Ombudsman Emily O’Reilly launched the investigation in July to determine if “eventual decisions by EMA on the authorisation of medicines may be influenced by what has been discussed during the meetings with medicine developers prior to receiving their marketing authorisation application.”
O’Reilly asked for an overview of pre-submission activities between 2012 and 2016, including a list of the 10 medicine developers that met with the EMA most often.
She also said “Even if EMA were to ensure that its subsequent assessments of applications for marketing authorisations are objective and complete, there is still a risk that pre-submission activities create, in the eyes of the public, at least some perception of bias.”
The EMA responded in a letter published last week, describing the probe as “extremely broad-ranging” because pre-submission activities cover more than just meetings and touch on all major operational processes at the agency.

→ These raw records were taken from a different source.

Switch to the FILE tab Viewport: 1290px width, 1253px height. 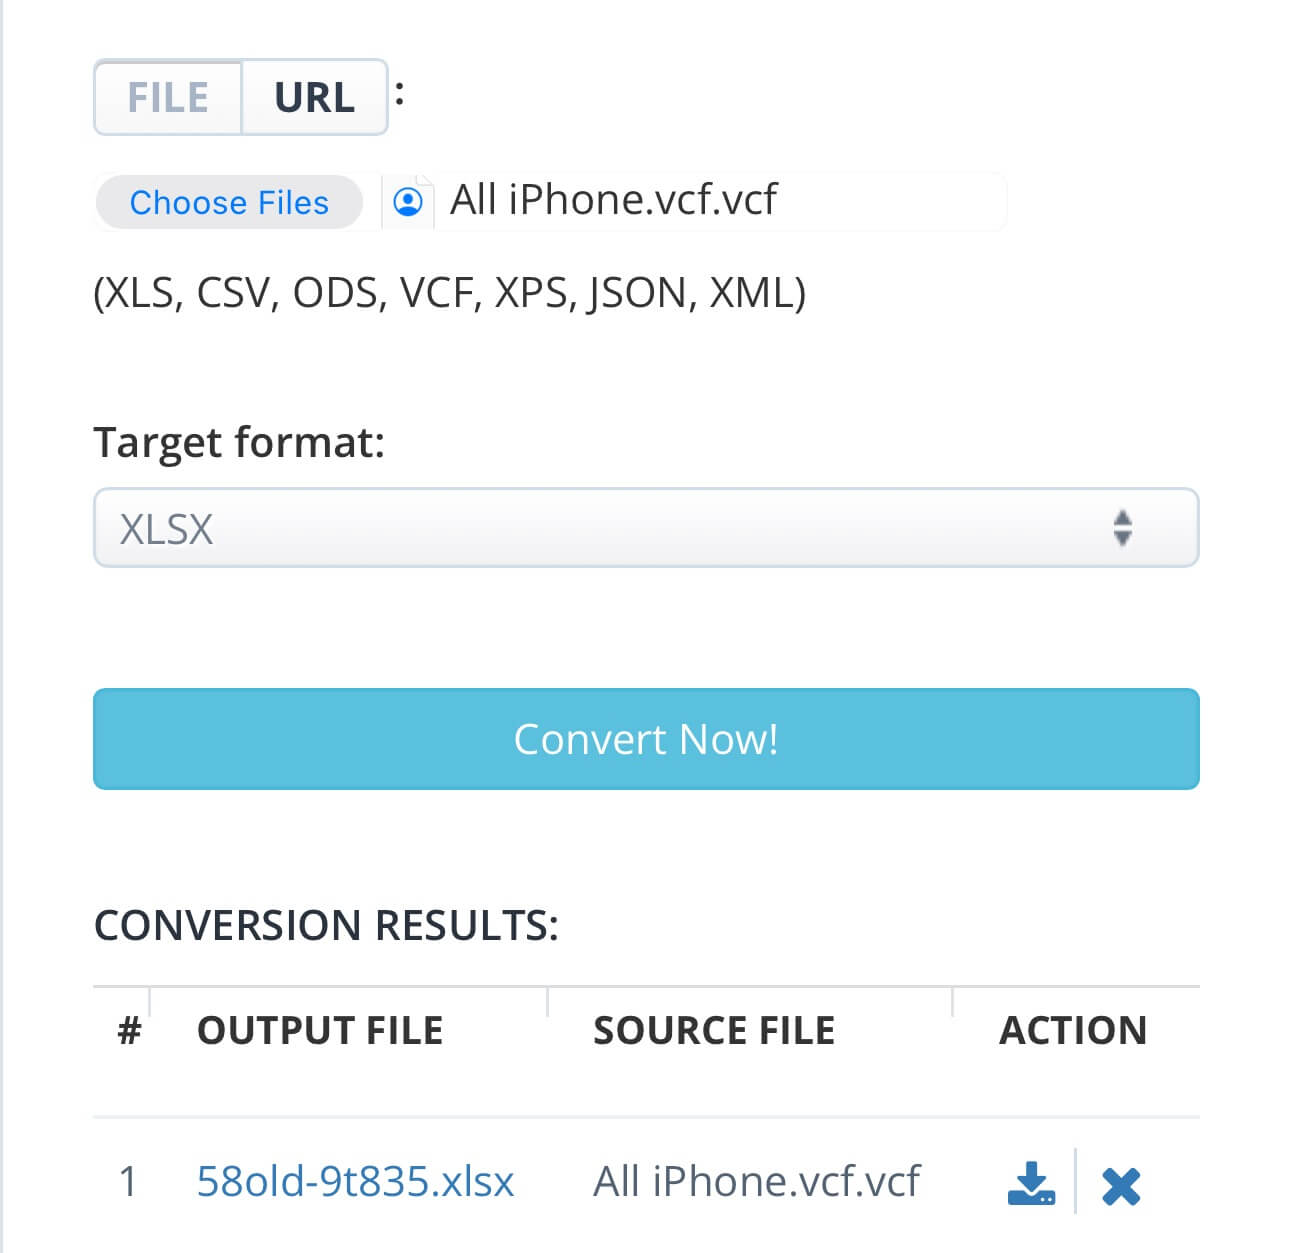coord(168,98)
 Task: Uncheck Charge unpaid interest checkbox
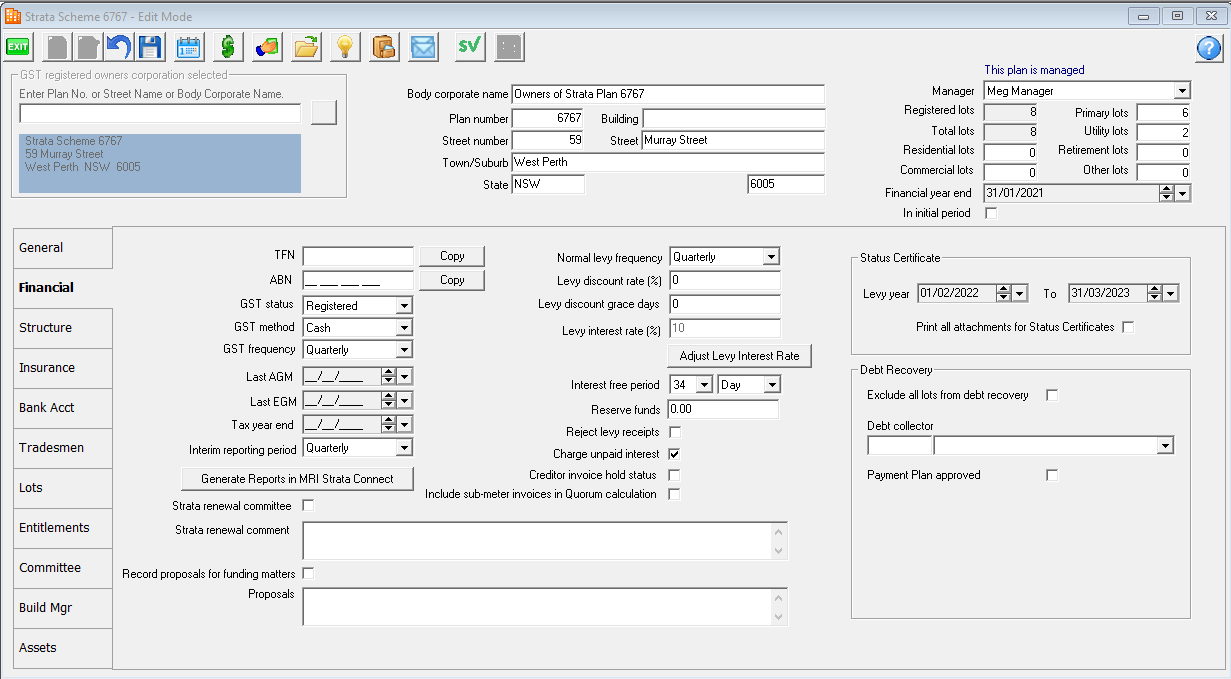674,454
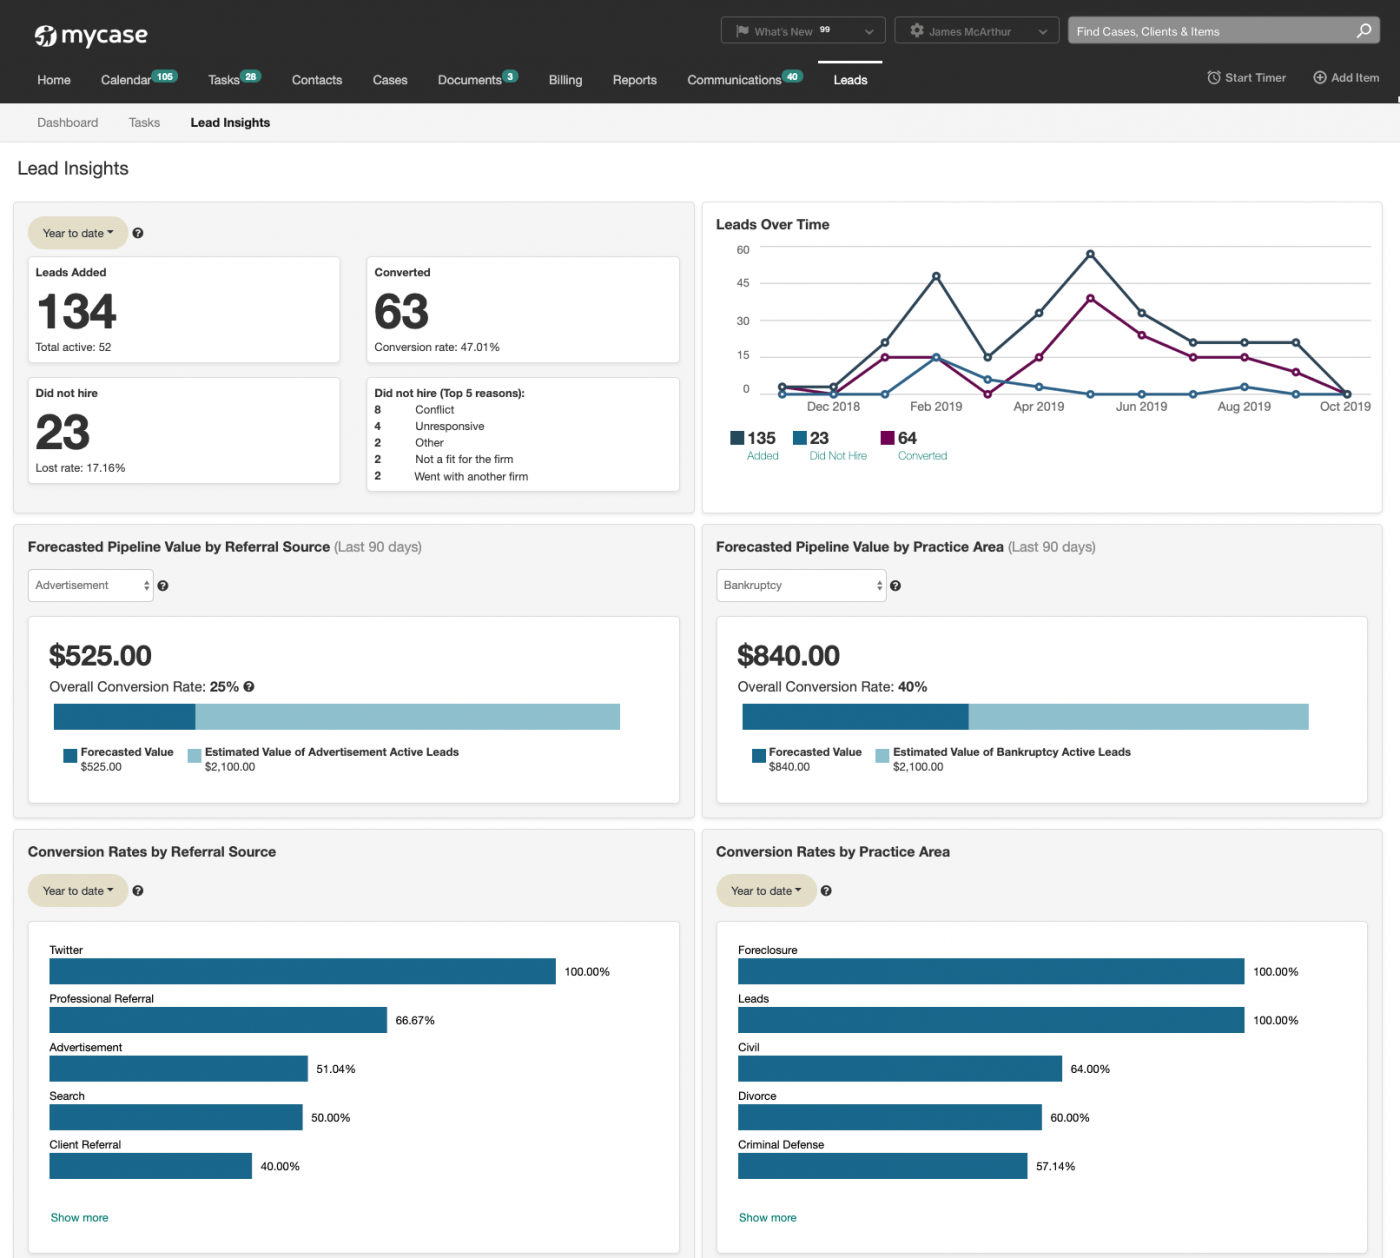Click the MyCase logo
The width and height of the screenshot is (1400, 1258).
point(90,35)
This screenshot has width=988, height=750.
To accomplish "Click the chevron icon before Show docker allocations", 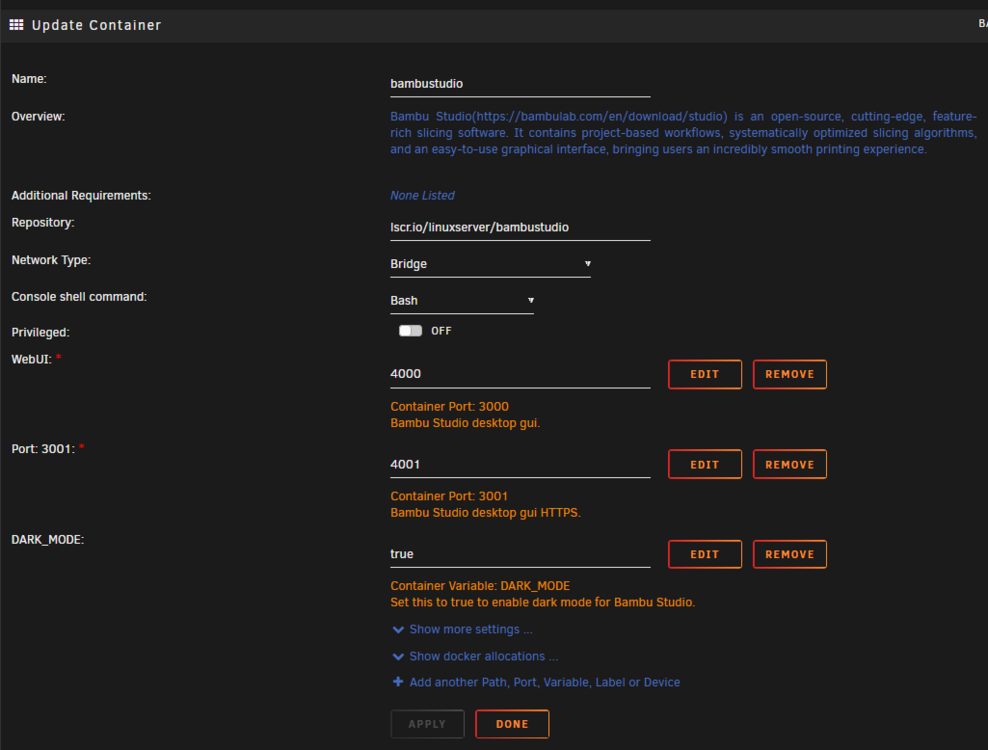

“Some of the questions you are raising may find an initial answer in the various documents already published on our external website. Some others would instead require a careful analysis as to their scope and purpose” the agency said.
Huge Brexit disruptions
Such analysis is likely to be a challenging exercise according to the London-based agency, which said preparations for its relocation after the UK leaves the European Union (EU) are its focus for the next few years.
“To be able to prepare for the move and work on necessary operational changes, we have already had to free up staff by reducing or temporarily suspending certain, less essential tasks.
“It is obvious that we need to limit what we undertake and plan our activities with extreme care to ensure that the huge disruptions linked to Brexit, affecting both the agency as a whole and our staff individually, do not have an adverse impact on public health.”
The EMA said it would meet with the Ombudsman this week to establish the scope of the investigation and agree a timeline.